PROBLEM TO SOLVE - Each record below should appear again exactly as written.

[Collected data entries]

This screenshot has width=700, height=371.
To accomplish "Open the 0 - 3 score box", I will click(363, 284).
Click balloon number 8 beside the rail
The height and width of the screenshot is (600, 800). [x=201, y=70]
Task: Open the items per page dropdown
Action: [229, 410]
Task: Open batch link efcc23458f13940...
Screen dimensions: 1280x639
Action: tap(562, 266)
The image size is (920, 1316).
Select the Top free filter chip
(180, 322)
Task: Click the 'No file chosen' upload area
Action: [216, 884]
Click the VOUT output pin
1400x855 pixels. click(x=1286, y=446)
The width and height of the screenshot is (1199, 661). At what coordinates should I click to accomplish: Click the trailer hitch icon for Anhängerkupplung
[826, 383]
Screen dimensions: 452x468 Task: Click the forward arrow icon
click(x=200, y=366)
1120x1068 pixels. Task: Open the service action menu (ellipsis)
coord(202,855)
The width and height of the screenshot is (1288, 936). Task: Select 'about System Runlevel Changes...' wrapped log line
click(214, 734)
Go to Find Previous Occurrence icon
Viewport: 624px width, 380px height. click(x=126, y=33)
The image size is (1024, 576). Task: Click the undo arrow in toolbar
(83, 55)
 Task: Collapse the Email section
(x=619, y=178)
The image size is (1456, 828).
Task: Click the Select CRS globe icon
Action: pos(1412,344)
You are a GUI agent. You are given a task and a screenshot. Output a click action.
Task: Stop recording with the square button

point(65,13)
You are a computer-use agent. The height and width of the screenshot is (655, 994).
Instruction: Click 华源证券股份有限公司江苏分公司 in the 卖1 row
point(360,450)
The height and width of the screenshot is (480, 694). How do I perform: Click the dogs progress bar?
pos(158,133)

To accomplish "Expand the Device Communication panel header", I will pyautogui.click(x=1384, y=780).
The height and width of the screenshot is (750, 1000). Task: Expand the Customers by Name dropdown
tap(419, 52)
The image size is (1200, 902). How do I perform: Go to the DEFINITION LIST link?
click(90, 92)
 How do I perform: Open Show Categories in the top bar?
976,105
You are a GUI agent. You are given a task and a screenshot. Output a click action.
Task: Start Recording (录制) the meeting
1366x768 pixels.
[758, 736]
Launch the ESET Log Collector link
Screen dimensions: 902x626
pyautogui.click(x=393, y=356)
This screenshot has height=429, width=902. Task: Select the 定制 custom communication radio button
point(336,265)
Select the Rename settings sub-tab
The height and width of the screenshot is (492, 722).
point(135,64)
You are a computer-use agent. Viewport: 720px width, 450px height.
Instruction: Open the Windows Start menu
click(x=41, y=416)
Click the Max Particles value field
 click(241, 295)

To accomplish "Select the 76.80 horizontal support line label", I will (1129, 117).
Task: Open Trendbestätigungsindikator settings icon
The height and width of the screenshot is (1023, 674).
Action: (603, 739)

ANSWER SPACE -
This screenshot has width=700, height=371.
To accomplish "Open the 0 - 3 score box", I will click(363, 284).
Click balloon number 8 beside the rail
The height and width of the screenshot is (600, 800). [x=201, y=70]
Task: Open the items per page dropdown
Action: [229, 410]
Task: Open batch link efcc23458f13940...
Screen dimensions: 1280x639
Action: tap(562, 266)
The image size is (920, 1316).
Select the Top free filter chip
(180, 322)
Task: Click the 'No file chosen' upload area
Action: [216, 884]
Click the VOUT output pin
1400x855 pixels. click(x=1286, y=446)
The width and height of the screenshot is (1199, 661). At what coordinates should I click to accomplish: Click the trailer hitch icon for Anhängerkupplung
[826, 383]
Screen dimensions: 452x468 Task: Click the forward arrow icon
click(x=200, y=366)
1120x1068 pixels. Task: Open the service action menu (ellipsis)
coord(202,855)
The width and height of the screenshot is (1288, 936). Task: Select 'about System Runlevel Changes...' wrapped log line
click(214, 734)
Go to Find Previous Occurrence icon
Viewport: 624px width, 380px height. click(x=126, y=33)
The image size is (1024, 576). Task: Click the undo arrow in toolbar
(83, 55)
 Task: Collapse the Email section
(x=619, y=178)
The image size is (1456, 828).
Task: Click the Select CRS globe icon
Action: pos(1412,344)
You are a GUI agent. You are given a task and a screenshot. Output a click action.
Task: Stop recording with the square button

point(65,13)
You are a computer-use agent. The height and width of the screenshot is (655, 994).
Instruction: Click 华源证券股份有限公司江苏分公司 in the 卖1 row
point(360,450)
The height and width of the screenshot is (480, 694). How do I perform: Click the dogs progress bar?
pos(158,133)

To accomplish "Expand the Device Communication panel header", I will pyautogui.click(x=1384, y=780).
The height and width of the screenshot is (750, 1000). Task: Expand the Customers by Name dropdown
tap(419, 52)
The image size is (1200, 902). How do I perform: Go to the DEFINITION LIST link?
click(90, 92)
 How do I perform: Open Show Categories in the top bar?
976,105
You are a GUI agent. You are given a task and a screenshot. Output a click action.
Task: Start Recording (录制) the meeting
1366x768 pixels.
[758, 736]
Launch the ESET Log Collector link
Screen dimensions: 902x626
pyautogui.click(x=393, y=356)
This screenshot has height=429, width=902. Task: Select the 定制 custom communication radio button
point(336,265)
Select the Rename settings sub-tab
The height and width of the screenshot is (492, 722).
point(135,64)
You are a computer-use agent. Viewport: 720px width, 450px height.
Instruction: Open the Windows Start menu
click(x=41, y=416)
Click the Max Particles value field
 click(241, 295)

To accomplish "Select the 76.80 horizontal support line label", I will (1129, 117).
Task: Open Trendbestätigungsindikator settings icon
The height and width of the screenshot is (1023, 674).
Action: (603, 739)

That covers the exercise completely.